Le había cambiado la voz: ahora parecía algo insinuante. Imaginé la lenta sonrisa de placer en la cara del fulano. Después supuse, por el silencio que siguió, que él la había abrazado sin que ella se opusiera. Finalmente, la voz de la joven me pareció algo apagada al decir:
—Ya es suficiente, Larry. Sea bueno y lárguese. Estaré lista a las siete y media.
—Uno más para el camino.
Al cabo de un momento la puerta se abrió y él dijo algo que no logré entender. Me levanté, me acerqué a la ventana, y eché un vistazo por las rendijas de la persiana. Un potente reflector iluminaba el bosquecillo. Le vi alejarse colina arriba y desaparecer. Volví junto al radiador y no oí nada durante un buen rato, aunque ni yo mismo sabía lo que esperaba oír. No tardé en averiguarlo.

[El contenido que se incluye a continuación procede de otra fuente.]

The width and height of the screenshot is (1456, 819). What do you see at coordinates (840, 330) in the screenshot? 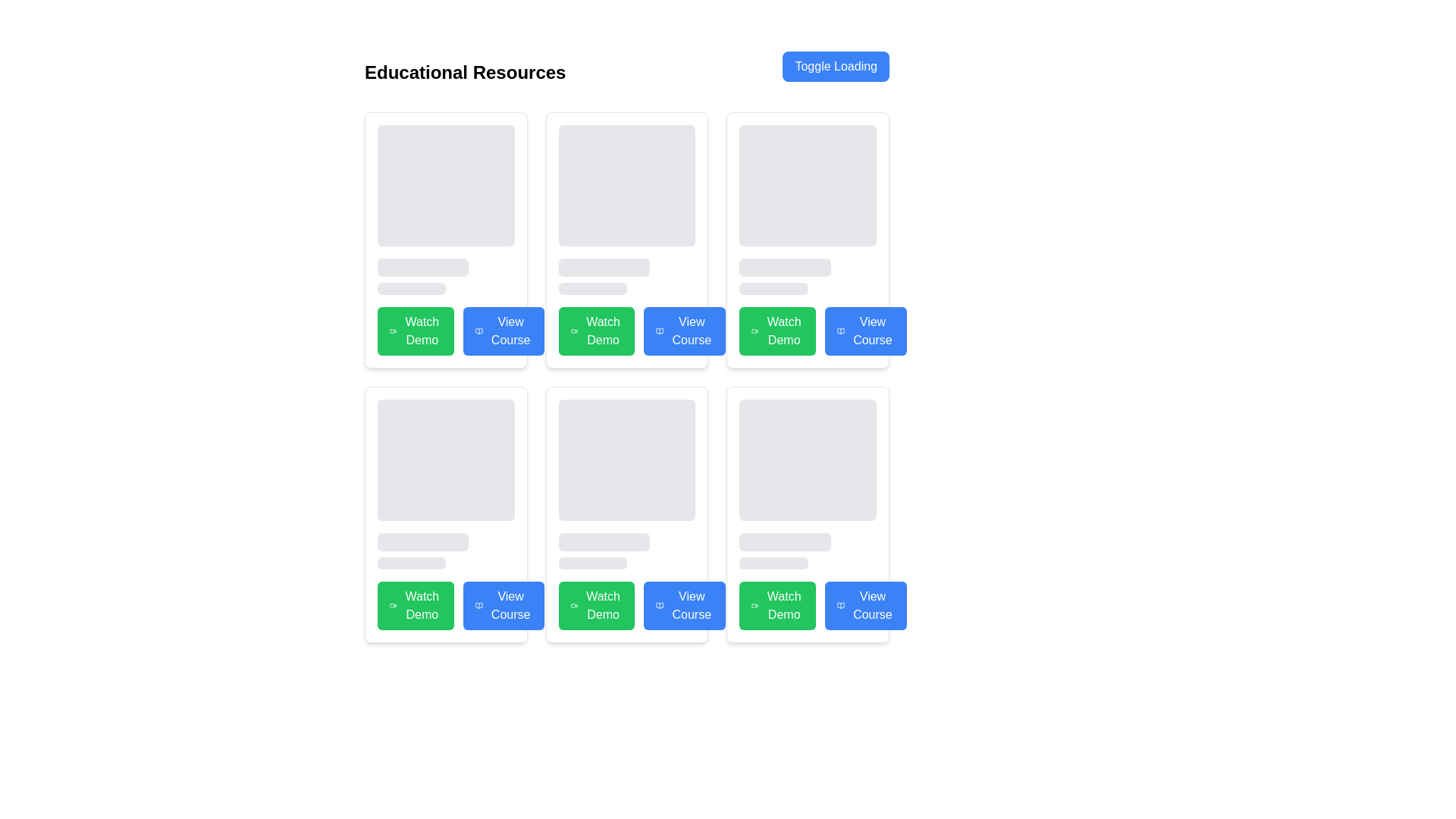
I see `the left-aligned icon within the blue button labeled 'View Course' in the second column of the first row of the grid layout` at bounding box center [840, 330].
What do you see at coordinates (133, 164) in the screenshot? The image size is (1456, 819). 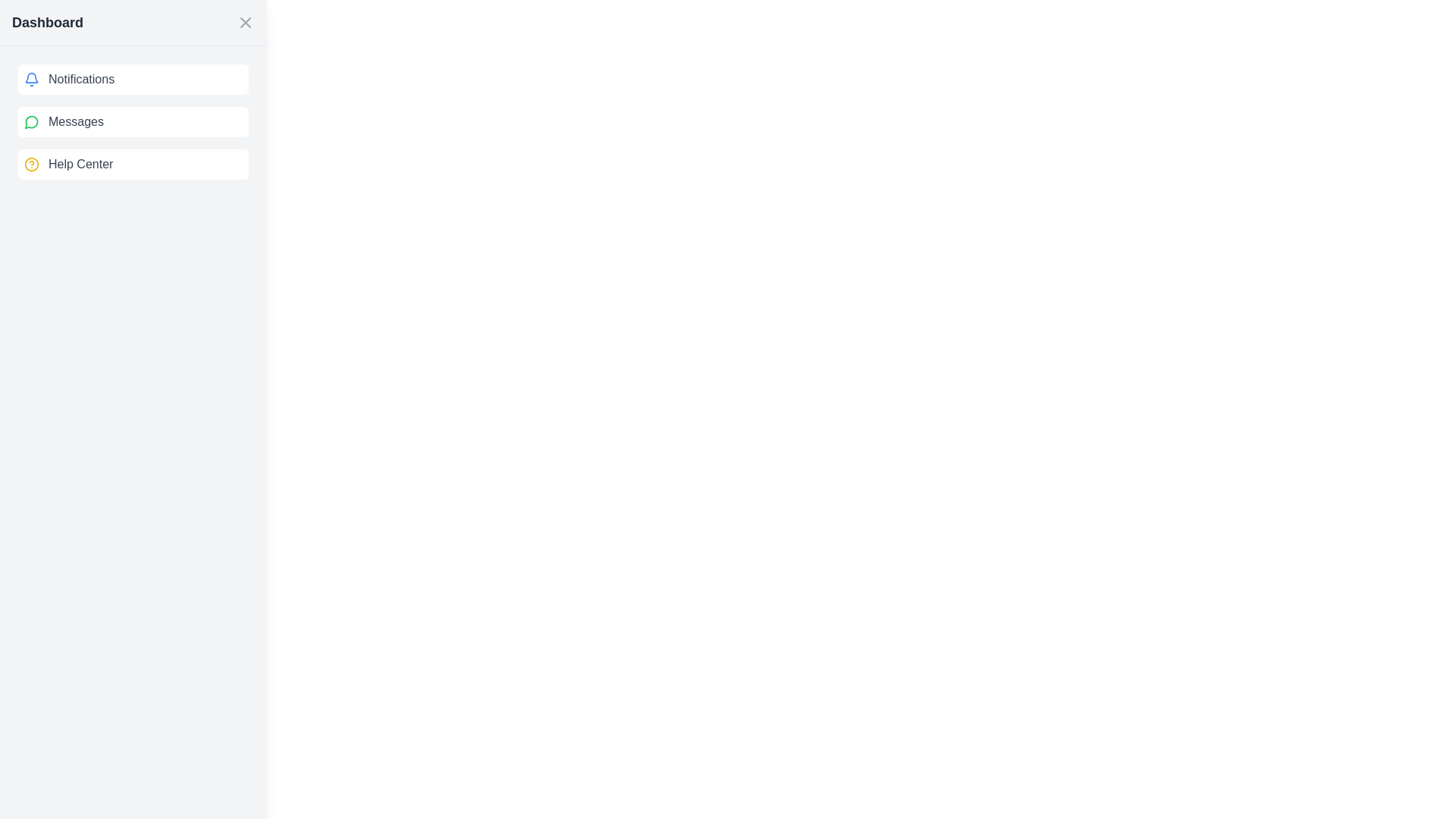 I see `the navigation button located below the 'Messages' button` at bounding box center [133, 164].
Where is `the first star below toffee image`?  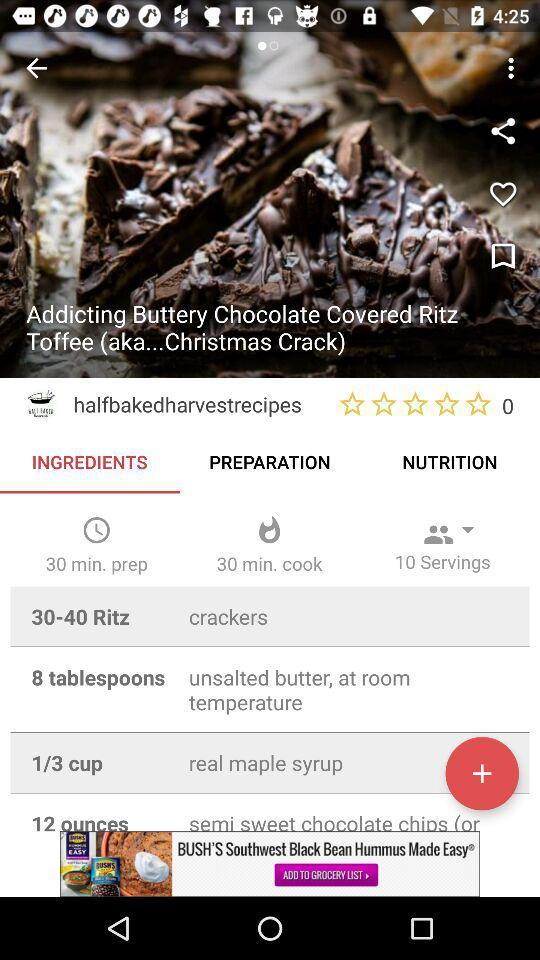
the first star below toffee image is located at coordinates (351, 403).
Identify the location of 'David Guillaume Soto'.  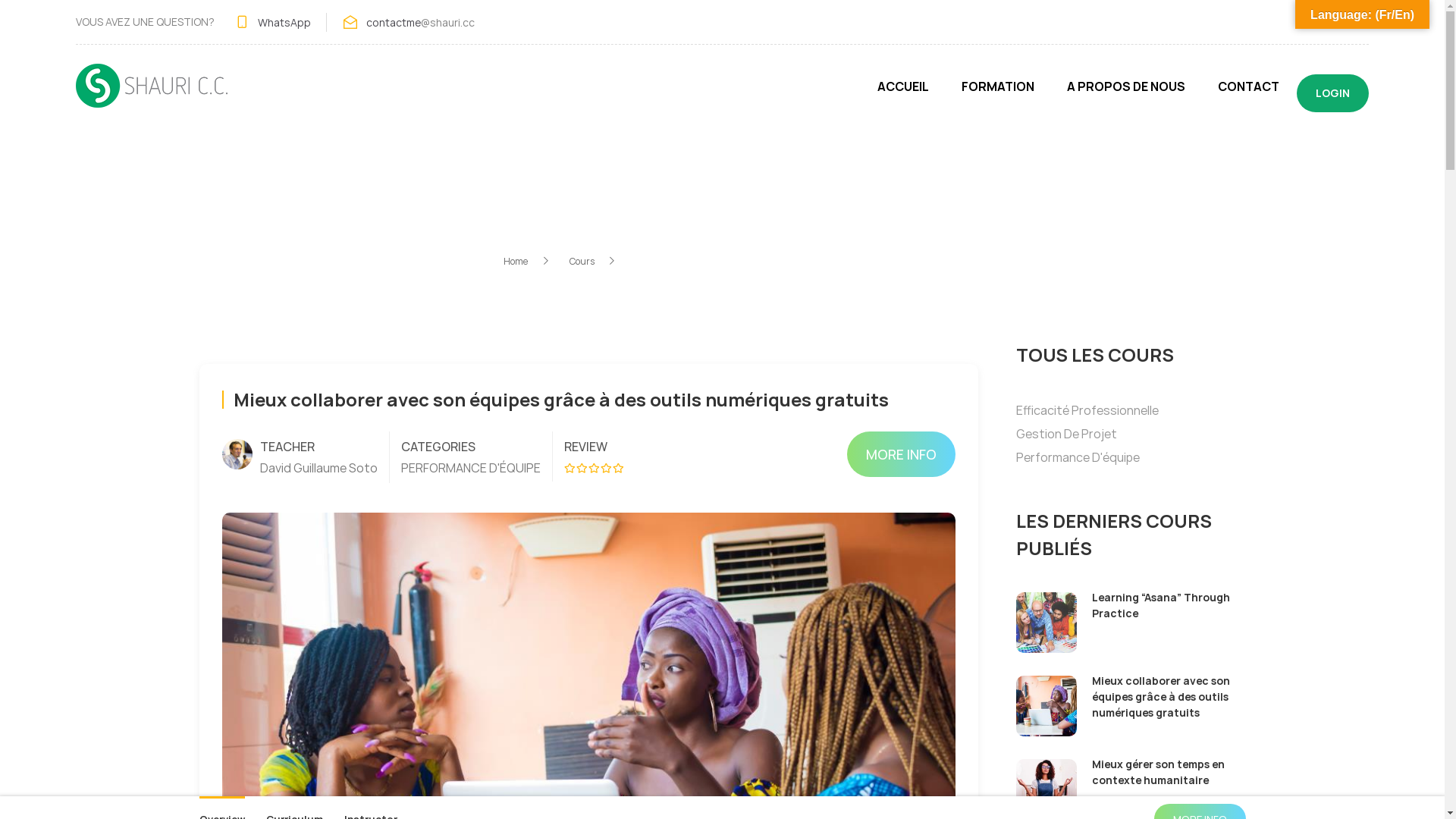
(317, 467).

Pasos que iban de un lado a otro, el ruido de cajones al abrirse, el chasquido de una cerradura, el golpe sordo de una tapa levantada al chocar contra algo.
Estaba haciendo el equipaje para marcharse.

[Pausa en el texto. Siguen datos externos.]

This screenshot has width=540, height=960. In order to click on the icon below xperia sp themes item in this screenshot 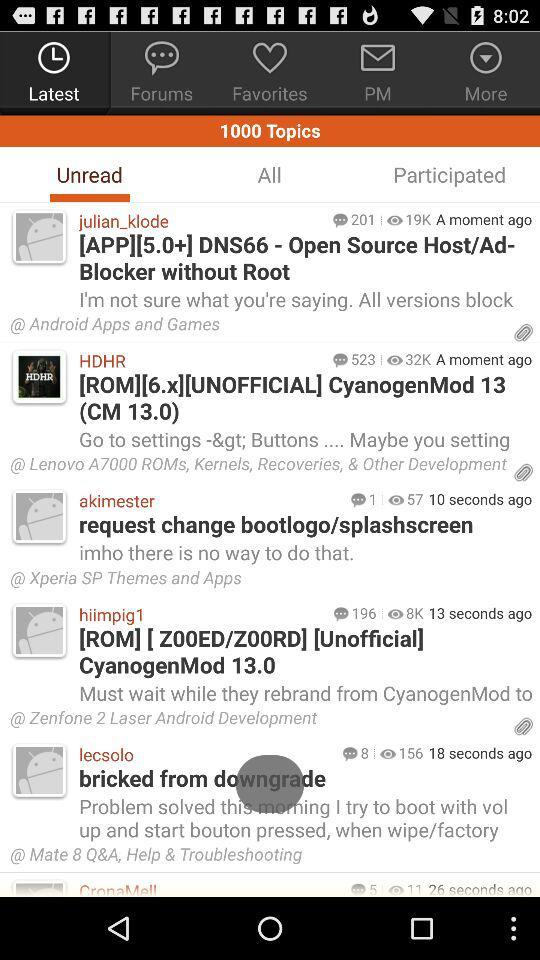, I will do `click(413, 611)`.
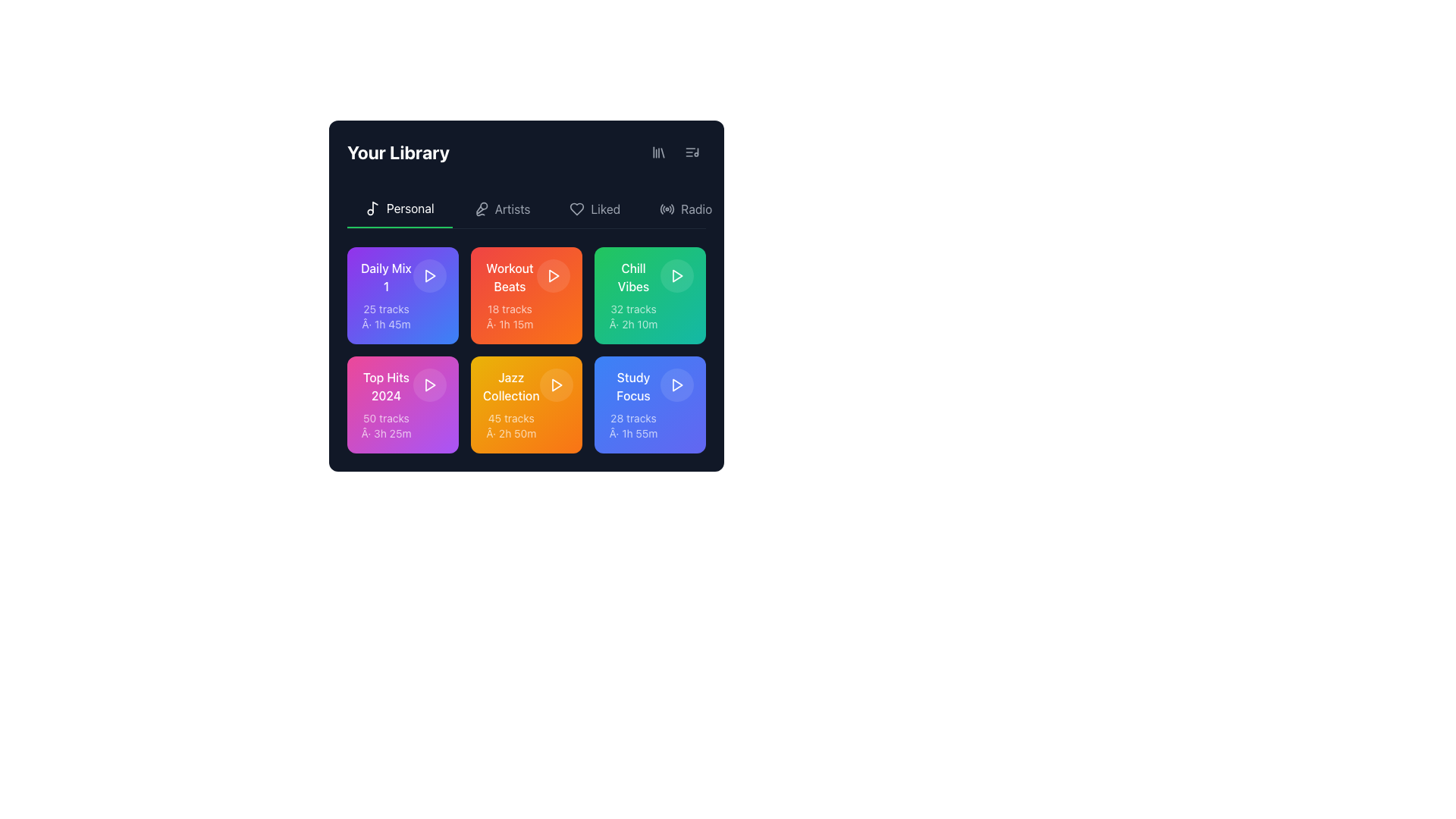  What do you see at coordinates (513, 209) in the screenshot?
I see `the 'Artists' text label in the horizontal navigation bar` at bounding box center [513, 209].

Enrosqué nuevamente las bombillas en su lugar, coloqué la rejilla y guardé el estetoscopio en la maleta. Empezaba a hacer frío. Me puse la americana y permanecí inmóvil en el centro de la habitación. Empezaba a oscurecer y la luz estaba apagada. Me quedé allí y reflexioné. Podía coger el teléfono e informar, y mientras tanto ella coger otro taxi y buscar otro tren o avión hacia otro punto de destino. Podía ir a cualquier parte, pero siempre habría un detective esperándola en la estación si el asunto interesaba realmente a los importantes y todopoderosos hombres de Washington. Siempre habría un Larry Mitchell o un periodista con buena memoria. Siempre existiría una pequeña rareza que llamaría la atención y siempre habría alguien que tomara nota de ella. Nadie puede huir de sí mismo.
Estaba haciendo un trabajo despreciable y subrepticio para una gente que no me gustaba, pero… para eso te contratan, amigo. Ellos pagan y tú desentierras la porquería. Sólo que esta vez no podía oler la basura. Ella no parecía un parásito, y tampoco tenía aspecto de delincuente. Lo cual no quería decir más que podía ser cualquiera de las dos cosas, con mejores resultados precisamente por no parecerlo.